Philip could do little to help them. The Default Decree proved a disaster for his foreign enterprises: ‘It certainly has not led me out of my necessity,’ he lamented in March 1576, ‘rather I stand in greater need since I have no credit and cannot avail myself of anything except hard cash which cannot be collected quickly enough.’34 It also proved a domestic disaster.
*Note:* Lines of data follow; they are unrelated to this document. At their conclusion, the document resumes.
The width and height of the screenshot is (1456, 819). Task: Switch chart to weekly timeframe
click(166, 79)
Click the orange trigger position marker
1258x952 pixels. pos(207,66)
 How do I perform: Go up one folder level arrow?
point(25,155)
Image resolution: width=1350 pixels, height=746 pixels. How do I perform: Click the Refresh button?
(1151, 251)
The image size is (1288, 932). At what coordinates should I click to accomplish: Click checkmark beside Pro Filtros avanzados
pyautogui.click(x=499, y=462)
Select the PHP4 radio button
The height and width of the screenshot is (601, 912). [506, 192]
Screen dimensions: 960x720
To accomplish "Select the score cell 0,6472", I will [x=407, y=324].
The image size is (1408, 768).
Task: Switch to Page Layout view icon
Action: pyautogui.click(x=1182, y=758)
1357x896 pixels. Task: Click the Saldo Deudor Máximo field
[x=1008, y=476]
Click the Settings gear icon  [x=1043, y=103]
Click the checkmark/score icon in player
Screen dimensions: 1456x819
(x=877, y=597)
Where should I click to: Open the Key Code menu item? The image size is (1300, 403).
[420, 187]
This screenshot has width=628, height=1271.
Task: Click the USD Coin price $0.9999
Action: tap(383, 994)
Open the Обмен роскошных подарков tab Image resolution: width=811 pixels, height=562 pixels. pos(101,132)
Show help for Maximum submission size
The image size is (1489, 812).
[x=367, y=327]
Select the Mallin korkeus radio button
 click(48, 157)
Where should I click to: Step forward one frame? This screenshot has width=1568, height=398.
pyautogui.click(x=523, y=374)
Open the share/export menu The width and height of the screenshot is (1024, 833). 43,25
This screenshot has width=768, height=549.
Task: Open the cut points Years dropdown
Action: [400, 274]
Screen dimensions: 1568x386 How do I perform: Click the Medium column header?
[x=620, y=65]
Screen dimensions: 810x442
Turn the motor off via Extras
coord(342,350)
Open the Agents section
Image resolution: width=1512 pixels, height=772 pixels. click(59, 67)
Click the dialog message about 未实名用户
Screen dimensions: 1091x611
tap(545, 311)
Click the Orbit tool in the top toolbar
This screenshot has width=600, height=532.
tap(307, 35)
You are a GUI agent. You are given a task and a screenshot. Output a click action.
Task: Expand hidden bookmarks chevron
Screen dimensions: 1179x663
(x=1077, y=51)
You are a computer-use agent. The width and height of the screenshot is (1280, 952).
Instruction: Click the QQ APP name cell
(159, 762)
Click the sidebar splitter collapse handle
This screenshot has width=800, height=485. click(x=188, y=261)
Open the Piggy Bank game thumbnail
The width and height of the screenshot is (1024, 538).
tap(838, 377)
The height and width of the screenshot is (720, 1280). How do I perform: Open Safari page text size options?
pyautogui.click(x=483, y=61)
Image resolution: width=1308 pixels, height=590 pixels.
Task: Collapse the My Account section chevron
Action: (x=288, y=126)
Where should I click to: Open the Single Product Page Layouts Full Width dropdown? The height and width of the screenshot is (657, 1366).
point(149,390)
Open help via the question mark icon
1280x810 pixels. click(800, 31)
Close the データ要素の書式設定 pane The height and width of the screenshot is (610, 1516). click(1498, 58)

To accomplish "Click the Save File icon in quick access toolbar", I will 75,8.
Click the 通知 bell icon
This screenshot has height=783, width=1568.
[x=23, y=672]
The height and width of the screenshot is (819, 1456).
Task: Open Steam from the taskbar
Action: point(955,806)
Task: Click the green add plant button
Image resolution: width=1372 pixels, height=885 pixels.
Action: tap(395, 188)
Philip’s principal financial adviser assured him that ‘ever since the publication [of the decree] all merchants lack credit and almost all trade in all commodities has ceased’ in Castile; while ‘nowhere, either within these kingdoms or beyond, can anyone find a large or small sum of money, unless they use coins, which is expensive and risky’. In addition, Mateo Vázquez reminded the king about ‘the great distress in which Your Majesty’s servants find themselves: it would break your heart to see how some of them are broken in spirit and ready to die of hunger’. The king’s reply revealed his desperation: ‘If God would only give us more time, we could deal with these issues, but with so little of it, we cannot do everything … Nothing could be worse than everything being in suspense like this.’35
Philip was wrong: there was indeed ‘something worse’. In July 1576, the Spanish veterans, some of whom could claim six years of back pay, launched a surprise attack on Aalst, a town fifteen miles west of Brussels, and sacked it – even though it had always remained loyal to Philip. News of this atrocity caused widespread outrage, and in an attempt to restore calm the council of State in Brussels declared the mutineers of Aalst to be rebels against God and the king who could be killed on sight. The council also authorized the States of the provinces still loyal to the king to raise troops for defence against the mutineers. Then in September some of the soldiers raised by the States of Brabant arrested all the councillors; and the following day the States summoned representatives of the other loyal provinces to meet and authorize talks with their former colleagues in Holland and Zeeland, and with the Spanish mutineers, about ending the war. Representatives of the various protagonists assembled at Ghent to negotiate a ceasefire, using the issues agreed upon at Breda the previous year as their starting point, and by late October 1576 they had agreed to the terms of a ceasefire, deferring to a meeting of the full States-General the resolution of outstanding religious and political issues. Until Philip agreed to ratify the Pacification of Ghent, and recall the hated Spanish troops, the States refused to recognize the authority of his new governor-general, Don John of Austria.